Court battle begins over McGill students' voting rights

Constitutional lawyer Julius Grey is requesting an emergency injunction to allow five anglophone students the right to vote, after they were turned away by Quebec election officials.

Lawyer argues election officials are applying voter criteria in a discriminatory fashion

Constitutional lawyer Julius Grey is requesting an emergency injunction to allow five McGill University students to vote in the 2014 Quebec election. (CBC)

The case of five McGill University students who were refused the right to vote in the Quebec election went before the court Thursday morning and should be decided on by Friday.

Constitutional lawyer Julius Grey requested an emergency injunction to allow the students to vote because Thursday was the last day to make revisions to the list of electors before Quebecers go to the polls on Monday.

Because the students will only find out after the revision deadline whether they can vote or not, a legal mechanism could be used to permit them to vote in the event that the judge rules in their favour.

But the lawyer for the director general of elections argued that the revisors have some judicial and authoritative powers, and ruling against them could call into question the entire voter registration system. 

According to the student unions at McGill University and Concordia University, as many as 200 students have reported being told they weren't eligible to vote, and union representatives say they believe there could be many more unreported cases.

All five students in court this morning have been living in Quebec for at least eight months.

One of them was born in Quebec and moved back three years ago, another is in the process of incorporating a business in the province and another, Brandon Edge, is running as the registered candidate for the Green Party in the riding of Chomedey.

They were all turned down by revision officers, even though they brought birth certificates, passports, leases and even bank statements to prove they were eligible to vote.

Some were told they could not prove they intended to stay "long-term."
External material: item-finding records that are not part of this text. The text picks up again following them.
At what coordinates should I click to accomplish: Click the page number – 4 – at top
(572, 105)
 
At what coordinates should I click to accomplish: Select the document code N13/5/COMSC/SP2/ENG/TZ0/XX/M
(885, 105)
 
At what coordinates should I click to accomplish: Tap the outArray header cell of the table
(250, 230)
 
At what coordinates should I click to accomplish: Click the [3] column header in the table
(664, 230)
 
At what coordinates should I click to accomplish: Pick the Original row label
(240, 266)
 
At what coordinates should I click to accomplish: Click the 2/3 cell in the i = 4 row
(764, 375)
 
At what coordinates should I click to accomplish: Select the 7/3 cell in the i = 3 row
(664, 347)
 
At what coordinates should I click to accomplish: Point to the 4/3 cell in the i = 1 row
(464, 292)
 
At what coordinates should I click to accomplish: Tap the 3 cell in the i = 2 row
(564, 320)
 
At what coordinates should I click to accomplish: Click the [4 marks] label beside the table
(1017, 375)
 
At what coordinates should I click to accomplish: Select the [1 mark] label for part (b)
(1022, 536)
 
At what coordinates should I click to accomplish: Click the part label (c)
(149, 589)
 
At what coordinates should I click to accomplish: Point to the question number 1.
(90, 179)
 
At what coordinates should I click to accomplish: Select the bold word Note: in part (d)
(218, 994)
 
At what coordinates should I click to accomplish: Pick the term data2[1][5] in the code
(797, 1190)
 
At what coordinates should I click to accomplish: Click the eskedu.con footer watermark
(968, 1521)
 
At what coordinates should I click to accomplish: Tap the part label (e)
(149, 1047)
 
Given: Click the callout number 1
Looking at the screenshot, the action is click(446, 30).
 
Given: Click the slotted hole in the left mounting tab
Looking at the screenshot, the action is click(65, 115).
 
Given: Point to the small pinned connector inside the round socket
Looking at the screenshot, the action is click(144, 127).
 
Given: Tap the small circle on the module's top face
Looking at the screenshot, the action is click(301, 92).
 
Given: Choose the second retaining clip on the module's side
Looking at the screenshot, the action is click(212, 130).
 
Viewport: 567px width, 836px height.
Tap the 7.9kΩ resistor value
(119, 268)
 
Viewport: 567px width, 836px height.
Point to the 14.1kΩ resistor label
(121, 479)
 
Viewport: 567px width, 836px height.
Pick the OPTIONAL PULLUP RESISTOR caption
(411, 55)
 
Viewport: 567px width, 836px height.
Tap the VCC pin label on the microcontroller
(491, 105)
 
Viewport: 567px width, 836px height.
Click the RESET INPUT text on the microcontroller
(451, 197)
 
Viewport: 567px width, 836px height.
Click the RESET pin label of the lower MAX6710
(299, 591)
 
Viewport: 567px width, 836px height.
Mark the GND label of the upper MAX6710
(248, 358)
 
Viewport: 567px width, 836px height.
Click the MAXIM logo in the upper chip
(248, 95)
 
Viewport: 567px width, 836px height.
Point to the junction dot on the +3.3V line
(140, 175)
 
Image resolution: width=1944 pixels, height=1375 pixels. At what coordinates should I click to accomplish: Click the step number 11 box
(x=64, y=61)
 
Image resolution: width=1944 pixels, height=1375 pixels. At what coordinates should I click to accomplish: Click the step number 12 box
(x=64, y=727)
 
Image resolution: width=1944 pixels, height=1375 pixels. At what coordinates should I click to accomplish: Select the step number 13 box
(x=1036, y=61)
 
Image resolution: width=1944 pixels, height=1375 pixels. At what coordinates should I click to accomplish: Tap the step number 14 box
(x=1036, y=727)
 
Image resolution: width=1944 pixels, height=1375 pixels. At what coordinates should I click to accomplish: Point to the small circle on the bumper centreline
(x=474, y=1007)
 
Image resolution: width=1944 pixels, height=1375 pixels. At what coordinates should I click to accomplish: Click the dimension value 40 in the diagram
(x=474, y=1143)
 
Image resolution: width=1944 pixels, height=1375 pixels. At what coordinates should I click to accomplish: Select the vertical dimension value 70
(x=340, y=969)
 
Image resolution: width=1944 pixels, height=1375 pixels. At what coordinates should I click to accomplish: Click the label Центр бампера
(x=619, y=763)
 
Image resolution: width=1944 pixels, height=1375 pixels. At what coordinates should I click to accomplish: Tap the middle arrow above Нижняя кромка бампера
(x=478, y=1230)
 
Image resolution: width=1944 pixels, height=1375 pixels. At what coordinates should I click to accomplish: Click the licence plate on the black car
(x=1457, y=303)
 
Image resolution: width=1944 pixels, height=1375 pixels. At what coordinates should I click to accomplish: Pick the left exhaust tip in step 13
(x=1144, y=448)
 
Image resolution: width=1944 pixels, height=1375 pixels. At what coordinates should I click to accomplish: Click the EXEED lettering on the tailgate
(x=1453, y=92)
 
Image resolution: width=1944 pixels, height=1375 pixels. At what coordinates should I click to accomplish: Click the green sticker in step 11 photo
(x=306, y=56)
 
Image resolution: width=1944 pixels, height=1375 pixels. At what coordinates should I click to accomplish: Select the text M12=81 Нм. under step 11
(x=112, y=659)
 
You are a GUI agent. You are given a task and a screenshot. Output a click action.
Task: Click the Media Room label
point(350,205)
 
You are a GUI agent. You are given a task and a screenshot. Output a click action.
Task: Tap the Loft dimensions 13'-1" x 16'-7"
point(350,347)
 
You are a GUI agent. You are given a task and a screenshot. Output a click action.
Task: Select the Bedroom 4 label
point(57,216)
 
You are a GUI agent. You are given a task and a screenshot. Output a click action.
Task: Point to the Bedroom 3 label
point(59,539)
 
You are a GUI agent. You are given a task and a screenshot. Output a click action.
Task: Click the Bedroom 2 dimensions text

Quebec Green Party candidate Brendan Edge is one of five McGill University students who are taking legal action to fight for their right to vote in the 2014 Quebec election. (Facebook)

One was told his "roots were too strong" in Ontario.

Grey plans to argue that revision officers are applying the voter criteria in an arbitrary and discriminatory fashion.

He's asking that the judge order the students be added to the voters list.

In addition, he wants the judge to strike down the "domicile" requirement, if it cannot be interpreted fairly.

'The election of the domicile'

Quebec's "domicile" rule is at the heart of the debate over who can and can't vote in Quebec.

The Election Act's "domicile" rule requires voters to not only prove they have lived in Quebec for the past six months, but also that it's their primary residence and that they intend to stay. 

That presents a challenge for many anglophone students originally from outside Quebec, who still have their old drivers' licences and health cards — evidence that revision officer's rely on to prove an individual's domicile status.

The strict requirements have angered many anglophone voters, who despite living in Quebec for years, have been turned away.

The spokesman for the chief electoral office has even suggested the 2014 election will be remembered as the "election of the domicile."